AP-1 decoy oligodeoxynucleotide inhibition of matrix metalloproteinase expression in vascular smooth muscle cells of fibrillin-1-deficient mgR/mgR-mice

M Zaradzki ¹, R Arif ¹, S Schwill ¹, P Seppelt ¹, H Schröder ², PN Robinson ³, M Karck ¹, M Hecker ², A Wagner ², K Kallenbach ¹

¹Universitätsklinikum Heidelberg, Klinik für Herzchirurgie, Heidelberg, Germany
²Institut für Physiologie und Pathophysiologie, Abteilung für Herz- und Kreislaufphysiologie, Heidelberg, Germany
³Universitätsklinikum Charité, Institute for Medical Genetics, Berlin, Germany

Congress Abstract

Objectives: Vascular changes associated with the Marfan syndrome are characterised by an abnormally high activity of matrix metalloproteinases (MMPs) in aortic smooth muscle cells leading to destruction of collagen fibres. It has been shown that the transcription factor activating factor-1 (AP-1) plays a pivotal role in the regulation of MMP expression. In the present study we aimed to decrease MMP-2 and MMP-9-expression and subsequent activity in cultured cells by a decoy deoxyoligoribonucleotide (dODN)-mediated neutralization of AP-1.

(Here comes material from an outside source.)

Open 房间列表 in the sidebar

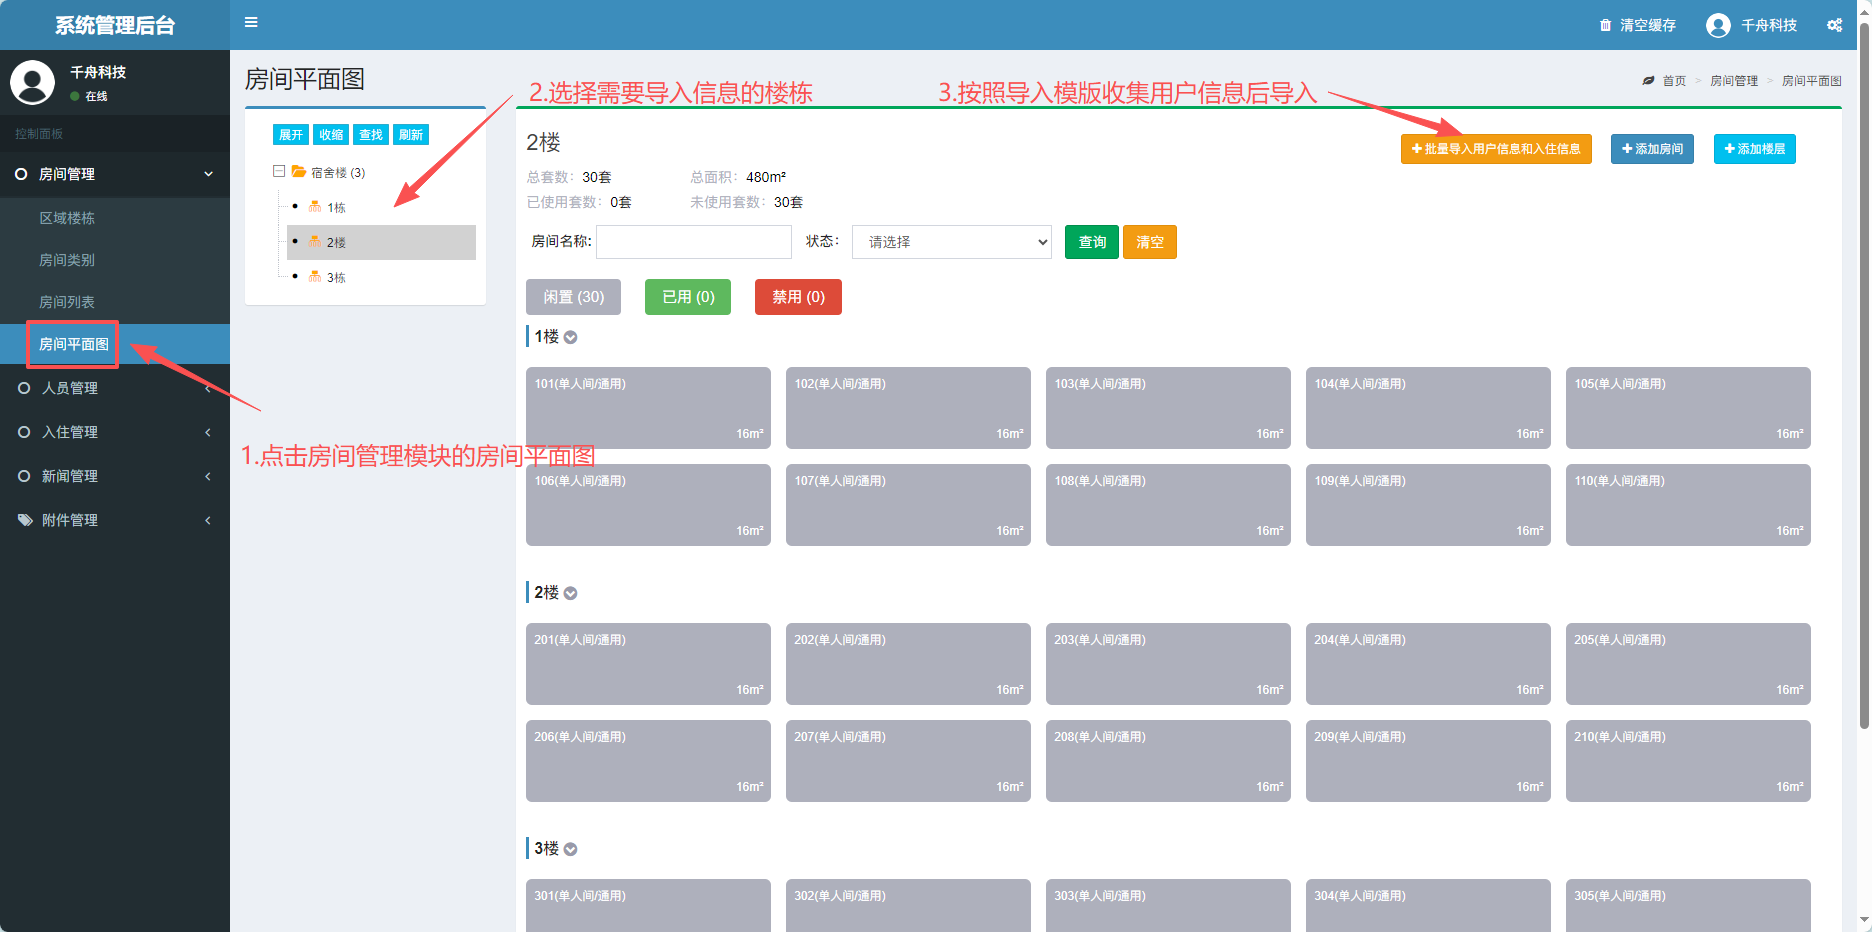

Methods: To analyze dODN function, murine aortal smooth muscle cells (mAoSMC) from fibrillin-1 deficient marfan mice (mgR/mgR), mAoSMC from wildtype (wt) -mice and human umbilical arterial smooth muscle cells (HUASMC) were used. Interleukin-1β (IL-1β)/fMLP- and non-stimulated cells were compared to dODN pretreated stimulated cells. We rated the MMP-2 and MMP-9 expression and subsequent activity by using western blot, gelatine-zymography and immonoprecipitation combined with gelatine-zymography. In addition, we tested the penetration depth of a ATTO-590 fluorescent dODN (fODN) in the aorta of mgR/mgR-and wt-mice.

Results: MAoSMC of Marfan mice expressed significantly more MMP-2 and MMP-9 than mAoSMC from wild type mice (p = 0.016). In all cultured cells reduction of basal MMP-2 and MMP-9 expression could be observed after AP-1 dODN application. After stimulation of mAoSMC-wt with IL1β, treatment with dODN resulted in reduction of MMP-9 expression by 87% compared to untreated controls (p = 0.016). Similarly, MMP-2 activity was reduced by 50% (p = 0.025). Comparably in mgR/mgR-mAoSMC the MMP-2 activity was reduced by 70% (p = 0.002).This downregulation of MMPs by dODN was also observed in human cells (HUASMC), resulting in reduction of expression of MMP-9 by 80% (p = 0.025) and reduction of activity of MMP-2 by 190% (p = 0.025). Moreover, fluorescent microscopy identified the fODN in the SMC of the aortic media of mgR/mgR but not in SMC of the aortic media of wt-mice, demonstrating that dODN can overcome the endothelial cell barrier only in mgR/mgR-mice.

Conclusion: Neutralization of the AP-1 transcription factor resulted in a significant inhibition of MMP expression and activity. This effect was more pronounced in Marfan mice compared to wt- animals due to elevated MMP-levels. Increased permeability for fODN may be related to an endothelial cell dysfunction in mgR/mgR aortas, offering new potential therapeutic strategies using dODNs.